Re: Blank Nodes Re: Toward easier RDF: a proposal

On Mon, Dec 3, 2018 at 8:47 PM PatHayes <> wrote:

> On Nov 25, 2018, at 11:14 AM, thomas lörtsch <> wrote:
> On 22. Nov 2018, at 13:02, Tim Berners-Lee <> wrote:
> David
> I agree with your resolution to make RDF easier to use for real
>  developers, whatever they are.  But I do not despair at the level that you
> do, I am more hopeful.
> Let me pick just one of your points (with a new subject as suggested).
> On 2018-11 -21, at 22:40, David Booth <> wrote:
> 3. Blank nodes.  They are an important convenience for RDF
> authors,
> Yes, here I agree.  The default data language for developers at the moment
> if JSON, and that is full of blank nodes.  Every {} in JSON is equivalent
> to a blank node [] in turtle
> Where in JSON you write
> { “name”: “Fred Bloggs”,
> “address”: {
>  “number”:  123,
>  “street”: “Acacia Avenue” }
> }
> in turtle you write
> [ :name “Fred Bloggs”;
> :address [
>    :number  123;
>    :street  “Acacia Avenue” ]
> ]
> Which is just as simple as the JSON.  When you look at Turtle as a language
> to write and to generate it is I think nice.
> IMO this is a good example that bnodes actually are foremost: structure.
> I used to think of them as plastic bags: you put things in them to
> transport them or keep them together but they carry no meaning in
> themselves (not counting the advertisements usually printed on them as
> "meaning", of course).
> Bnodes allow graphs to encode nested lists (trees). That is useful because
> although graphs are very flexible, in real life we often prefer less
> flexible data structures like lists, nested lists, tables. At least I do
> when I write things down. Those structures are very useful. They add some,
> well, structure, to what we want to express. Do they carry "meaning"? I’d
> say yes but normally I don’t refer to the structure itself. In contrary
> it’s so useful because I don’t have to explicate it - it’s just there, as
> bullet points, indentation, columns and rows.

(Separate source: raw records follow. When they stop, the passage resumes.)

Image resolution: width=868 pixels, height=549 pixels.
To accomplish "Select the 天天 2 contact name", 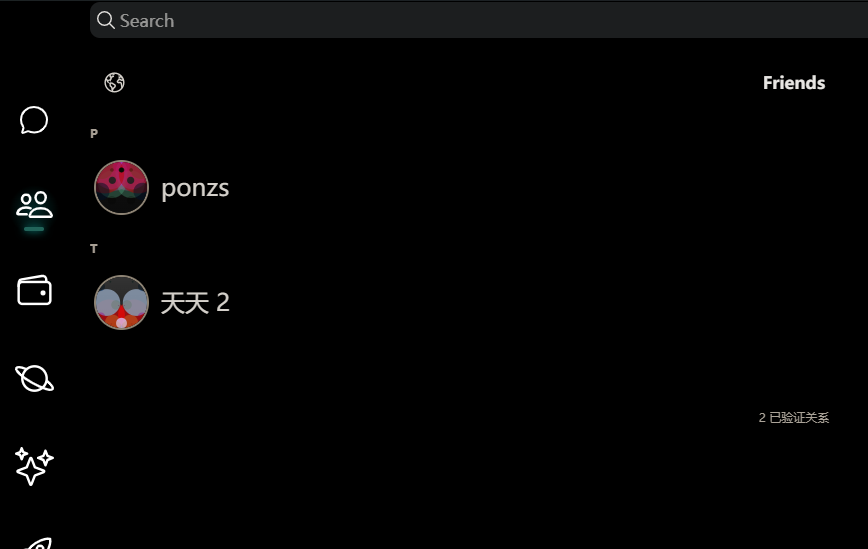I will (x=195, y=303).
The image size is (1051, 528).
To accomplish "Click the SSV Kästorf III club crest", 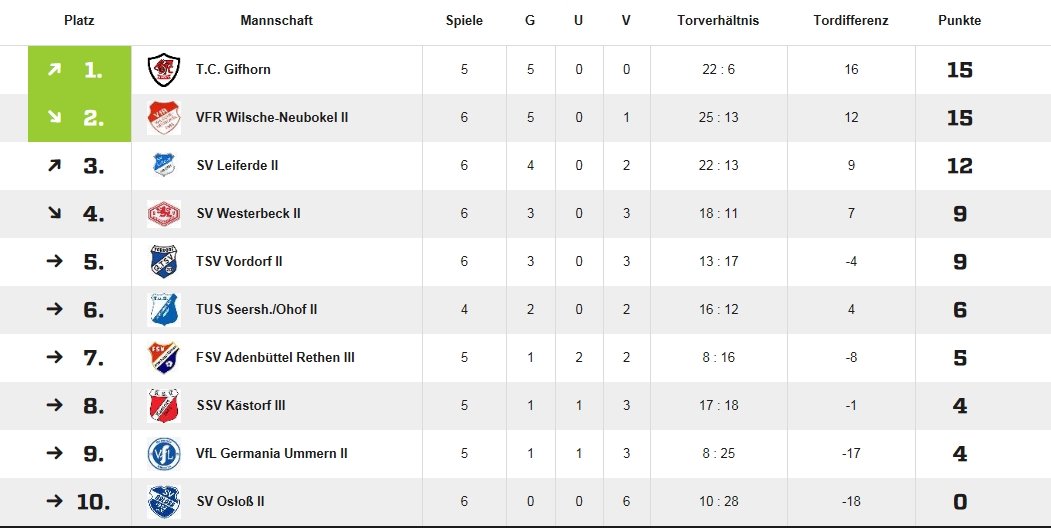I will click(x=164, y=405).
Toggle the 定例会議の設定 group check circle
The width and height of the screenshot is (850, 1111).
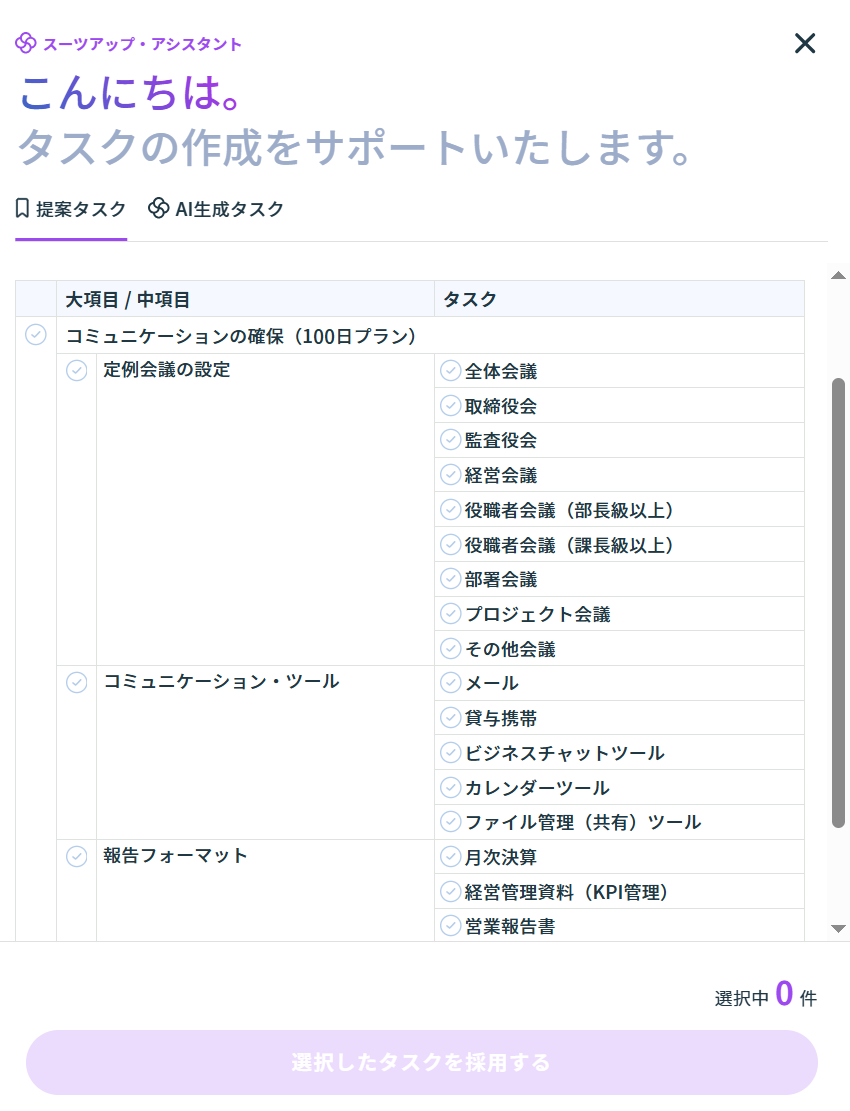point(77,370)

> Sometimes I do want to adress a specific location in that structure. Then
> it’s useful to be able to give that bnode an identifier (and the ability to
> do so is a plus for RDF). However a triple with a bnode seperated from the
> other triples containing that same bnode can always only be so useful. It’s
> like taking two cells out of a bigger table, without headings or the full
> row. How far can that possibly get you? I think that some of the complaints
> voiced in this thread are based on unreasonable expectations and on a lack
> of understanding what bnodes are and can be.
> Maybe unreasonable expectations at a deeper level are the core of the
> problem: the usefulness of graphs as data structures is limited, maybe more
> limited than RDF likes to admit. They are not always the most appropriate
> solution. We often use much more structured approaches to information
> modelling like trees and tables, and for good reasons.

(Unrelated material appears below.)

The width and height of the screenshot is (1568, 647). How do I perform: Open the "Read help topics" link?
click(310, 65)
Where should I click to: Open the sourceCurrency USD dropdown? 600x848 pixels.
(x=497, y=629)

> RDF might be much more useful if it had a way to integrate those
> structures instead of trying to mimick them - and integrate itself better
> into other datastructures. Then maybe we would need less blank nodes.
> Nested lists as first class citizens in RDF would be a good thing. Also
> tables. There were discussions about "dark triples" pre the 2004 spec but I
> couldn’t find much in the mailinglist archives on the thinking behind it.

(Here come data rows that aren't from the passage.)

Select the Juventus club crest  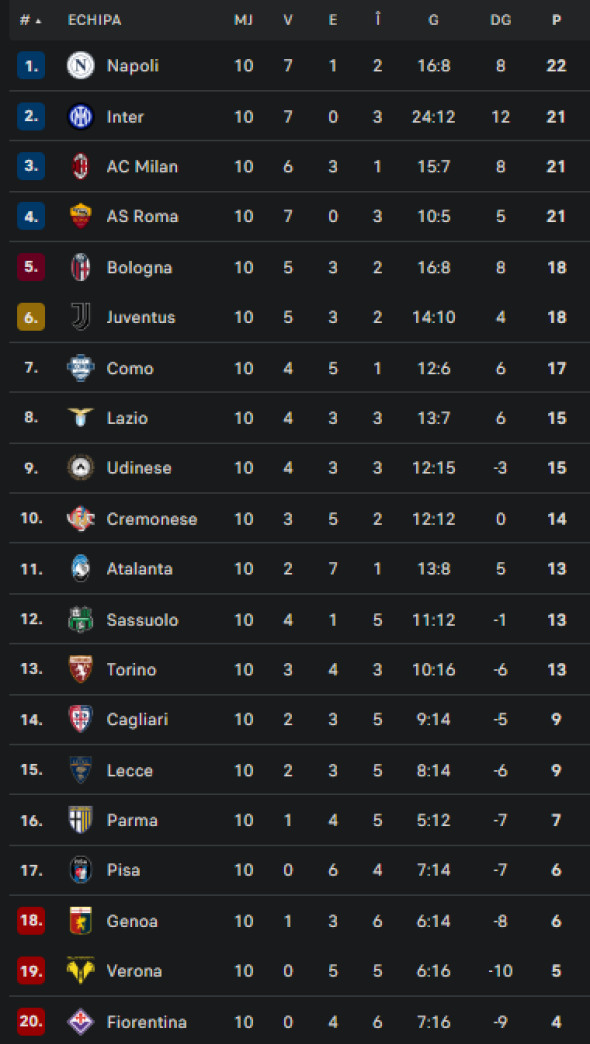coord(82,318)
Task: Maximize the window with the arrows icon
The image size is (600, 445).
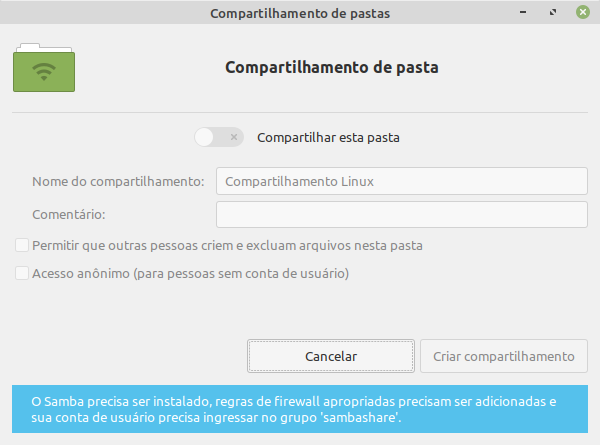Action: click(x=553, y=13)
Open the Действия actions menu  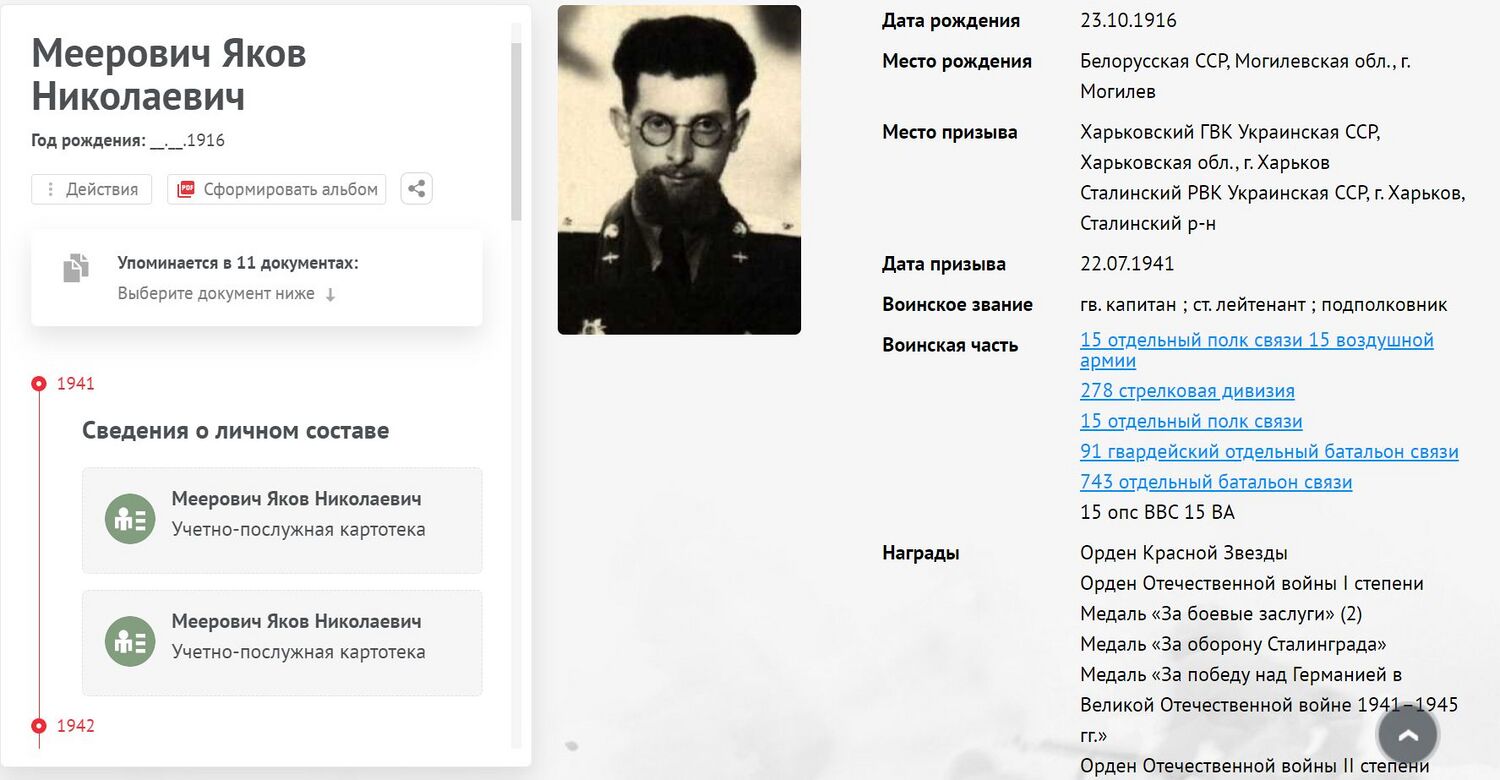[x=92, y=190]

> But putting more emphasis on linking into existing data structures - like
> into certain cells in a RDBMS table or subtrees in a JSON document - might
> be helpful as well.
> My main problem with bnodes is that it’s so hard to see where one
> structure ends and the next one begins, and what that structure actually
> is: a list? nested? how deep? a table even? an n-ary relation? where does
> that end? which node represents its main role?
> A relational table or a nested list make that much easier. In a graph it
> takes extra effort to mark and characterize boundaries and substructures.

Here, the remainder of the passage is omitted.